Authors: Neal Shusterman
We hit a swell and the ship rides high, and then dips low. She holds me so tightly that I don’t have to hold on anymore. I reach out my hand and run it gently across her flowing teak-wood hair.
“Do you have a name?” I ask.
“Calliope. Named for the muse of poetry. I’ve never met her, but I’ve heard she’s beautiful.”
“So are you.”
“Careful,” she says with the faintest of grins, “false flattery might make me lose my grip, and then where would you be?”
“All wet,” I say, grinning right back at her.
“Do
you
have a name?” she asks.
“Caden.”
She considers it. “A goodly name,” she says.
“It means Spirit of Battle,” I tell her.
“In what language?”
“I have no idea.”
She laughs, I laugh. The ocean seems to laugh, but not in a mocking way.
“Keep me warm, Caden,” she whispers, her voice like the tender creak of a sapling branch. “I have no warmth of my own—only
what the sun brings me, and the sun is halfway around the world. Keep me warm.”
I close my eyes, and radiate body heat. It’s so nice being there, I don’t even mind the splinters.
“Do you know why you’ve been called in here?” the school counselor asks. Her name is Ms. Sassel. Kids like to say it because it sounds like something else.
I shrug. “To talk to you?”
She sighs, realizing this is going to be one of
those
conversations. “Yes, but do you know
why
you’re here to talk to me?”
I hold my silence, knowing the less I say the more control I have over the situation. The fact that I can’t stop my knees from bouncing undermines any sense of control, though.
“You’re here because of your science exam.”
“Oh, that.” I break eye contact, then realize you must never break eye contact with the school counselor, or she’ll find something deeply psychological in your downward glance. I force eye contact again.
She opens a file. I have a file in the counselor’s office? Who else has a copy of my file? Who gets to put things in and take things out? Is it in any way related to my permanent record? What
is
a permanent record? When does it stop following you? Will I
have to spend my life looking over my shoulder for my permanent record?
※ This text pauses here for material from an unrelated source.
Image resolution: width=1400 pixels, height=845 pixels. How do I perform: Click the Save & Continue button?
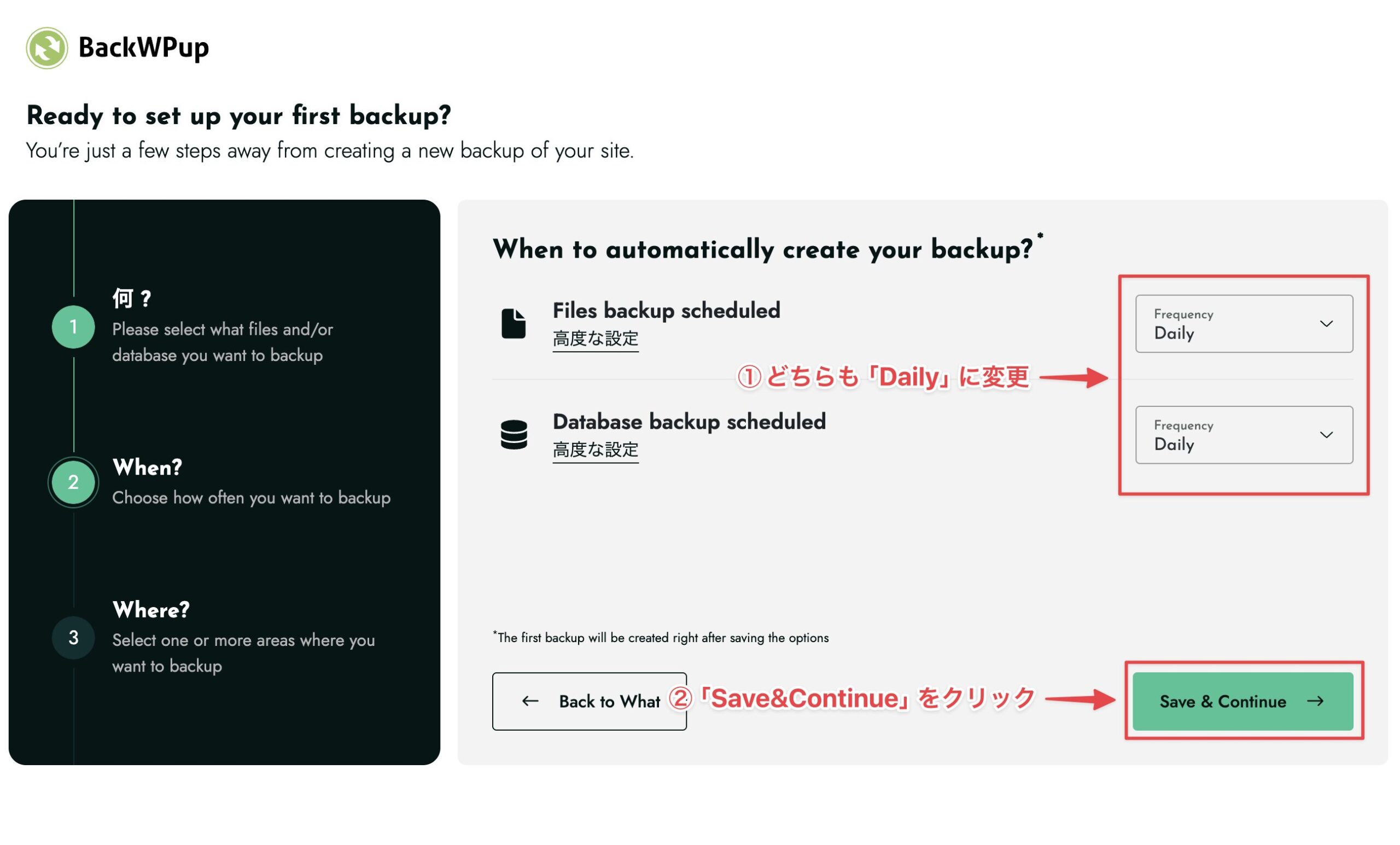[1243, 701]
Out of the file, Ms. Sassel (I like saying it, too) pulls out the Scantron from my science test, which has more than the usual number of circles filled in. “It’s a very creative . . . interpretation of an exam,” she says.
“Thank you.”
“Could you tell me why you did it?”
There is really only one answer a person can give in a situation like this. “It seemed like a good idea at the time.”
She knew I would say that. I know she knew, and she knows I know she knew. This is all like a formal ritualistic performance for both of us. Like Japanese Kabuki theater. I actually feel for her having to go through this with me.
“Mr. Guthrie isn’t the only teacher who has expressed concern for you, Caden,” she says as kindly as she can. “You’re missing classes; your attention hasn’t been on your work. Historically that’s not like you.”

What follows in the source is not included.